The Friction: REIT vs. R&D
To understand this divorce, look back to December 2020, when Tower Corp joined AST’s PIPE alongside Vodafone and Rakuten. The thesis was elegant: LEO satellites would become the natural extension of the cell tower business model—passive infrastructure generating boring, beautiful, high-margin recurring revenue.
Five years later, the reality is anything but boring.
Direct-to-Device (D2D) is graduating from an emergency niche to a mass-market play, but the bill to get there is antithetical to the steady-state model of a Real Estate Investment Trust (REIT). Tower Corp is in the business of collecting rent on existing steel, not betting on the R&D cycles of phased array antennas or the vagaries of launch windows.
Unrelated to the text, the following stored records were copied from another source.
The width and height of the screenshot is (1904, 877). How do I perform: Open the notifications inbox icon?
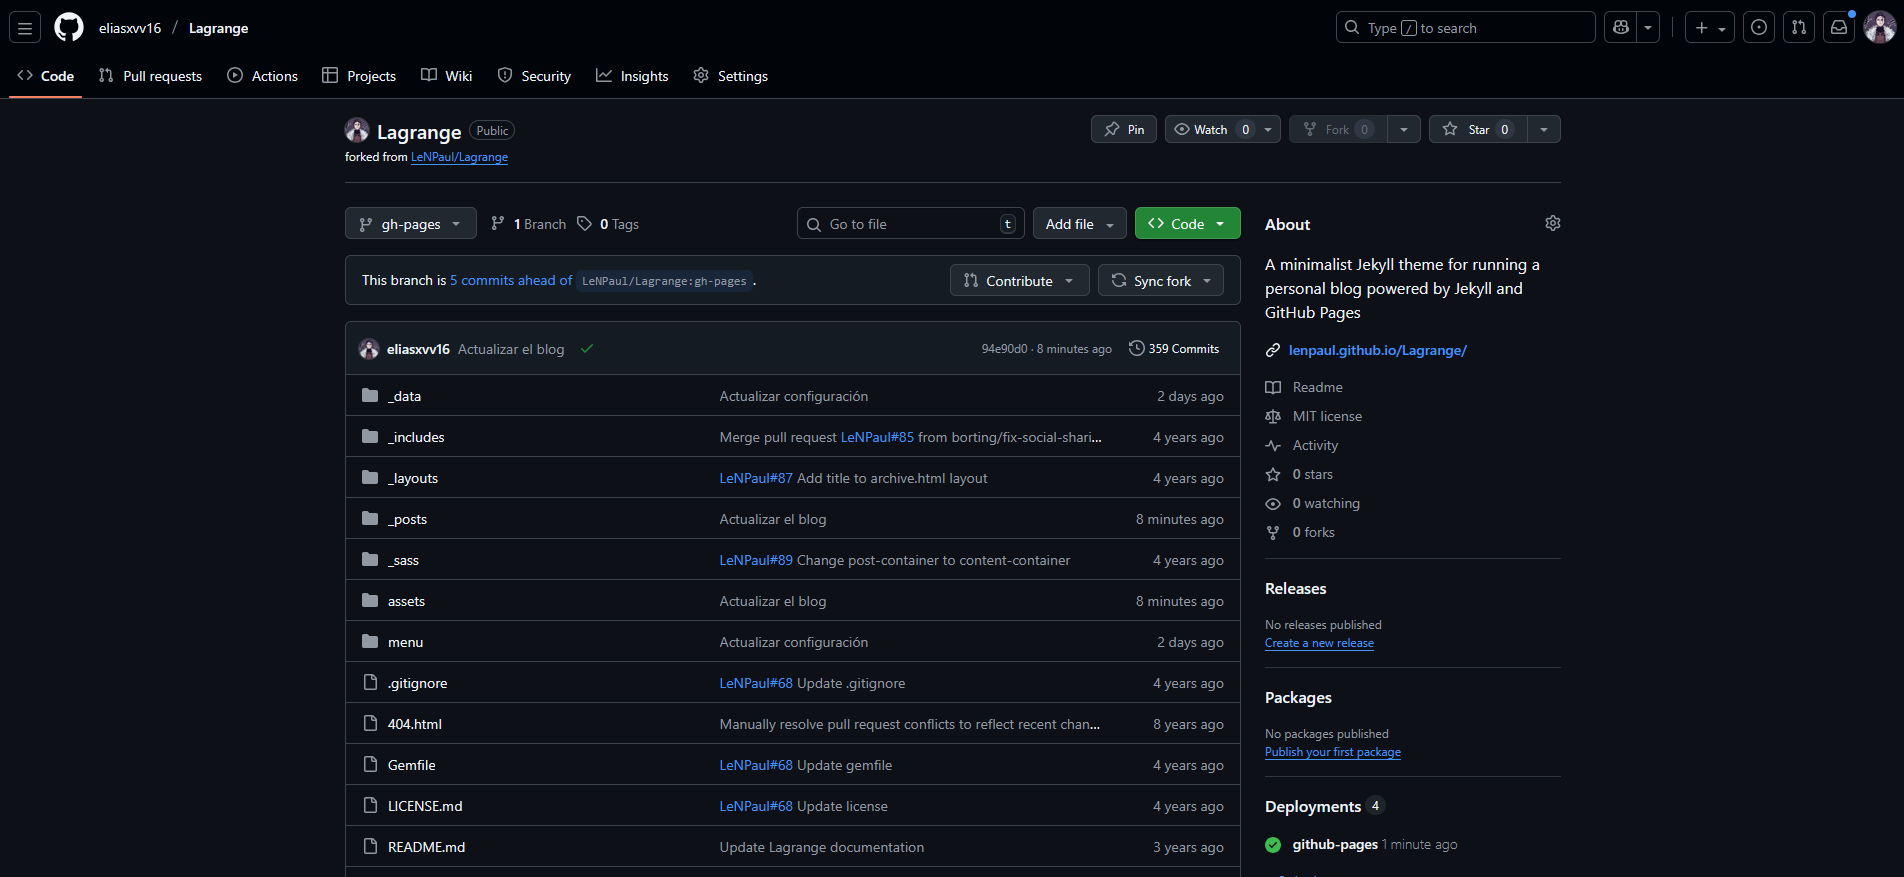1838,28
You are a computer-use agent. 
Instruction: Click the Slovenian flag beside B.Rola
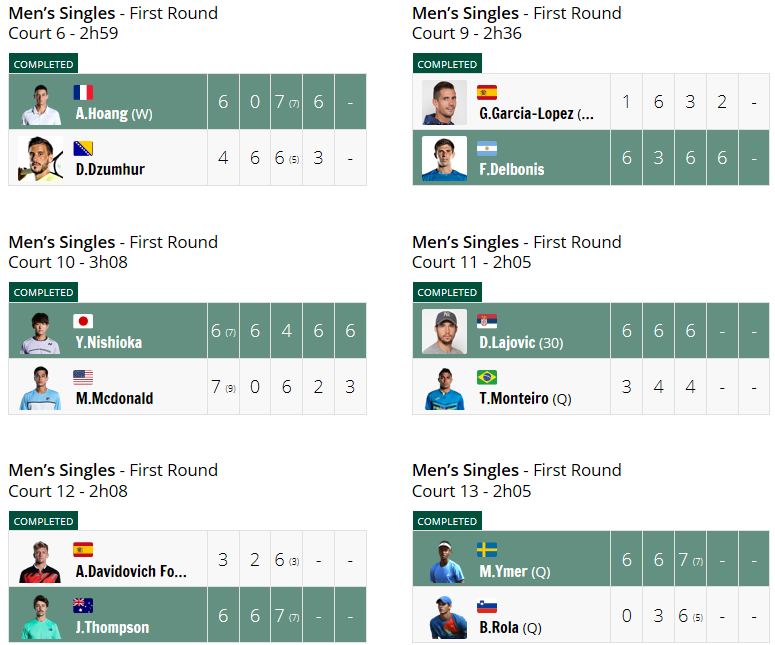[487, 606]
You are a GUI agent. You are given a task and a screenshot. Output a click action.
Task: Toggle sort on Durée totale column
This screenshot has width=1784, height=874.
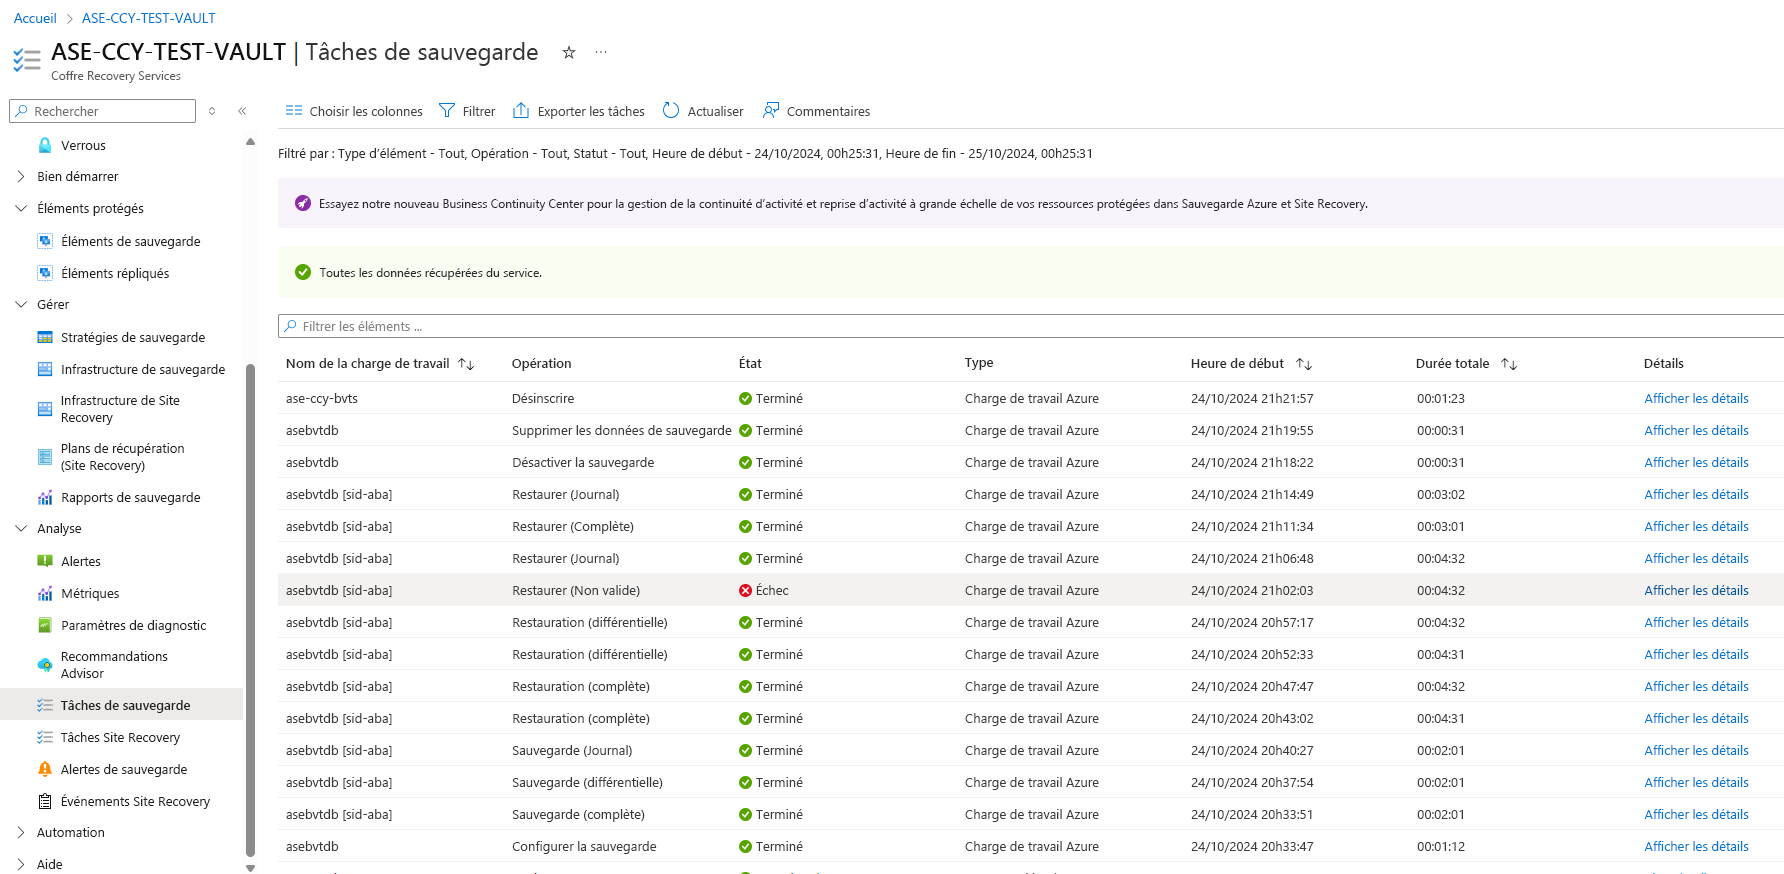coord(1509,364)
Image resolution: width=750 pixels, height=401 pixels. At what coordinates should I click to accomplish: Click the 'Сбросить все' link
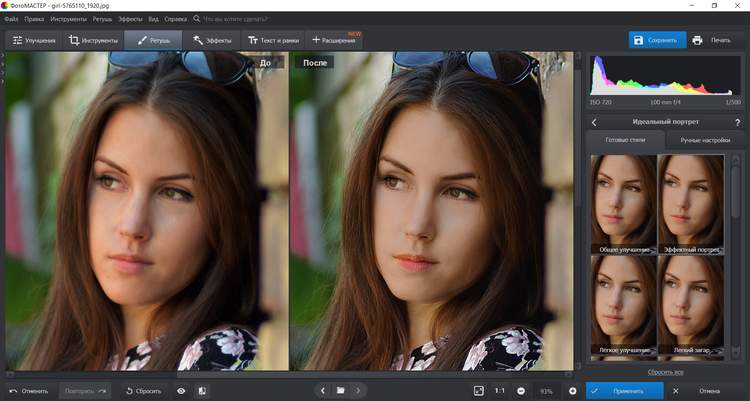[665, 371]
With AST shares trading near $70—up significantly from their SPAC debut—Tower Corp likely saw an opportunity to repatriate capital into its core terrestrial business rather than ride the volatility of a pre-revenue constellation. They essentially decided that the bird in the hand was worth more than the birds in the bush, even if those birds are in orbit.
The Anchor Tenant Exits
The departure of Tower Corp reshuffles the strategic deck. The risk here isn’t just financial; it’s the erosion of the “too big to fail” coalition. However, the core thesis remains breathable as long as the Mobile Network Operators (MNOs) stay committed.
Unlike Tower Corp, partners like AT&T and Verizon aren’t looking for rent; they are desperate for spectrum utilization and coverage density. The value prop for an MNO is customer retention and roaming savings, not infrastructure arbitrage. As long as the MNOs continue to fund prepayments and sign commercial agreements, the loss of a REIT investor is manageable, albeit symbolically painful.
Enter Volatility
Expect extreme volatility for ASTS through the end of Q4. The market must now digest two conflicting signals:
- The Bull Case: The technical validation of a successful BlueBird 6 deployment (targeting Dec 21).
- The Bear Case: The cold financial skepticism of a founding partner heading for the exits.
Long-term, this likely marks the end of the “Space REIT” narrative for now. LEO infrastructure will remain a venture-class asset—funded by MNOs and risk capital—until the constellations are fully deployed and cash-flow positive. Until then, terrestrial giants like Tower Corp will likely prefer to keep their feet, and their capital, firmly on the ground.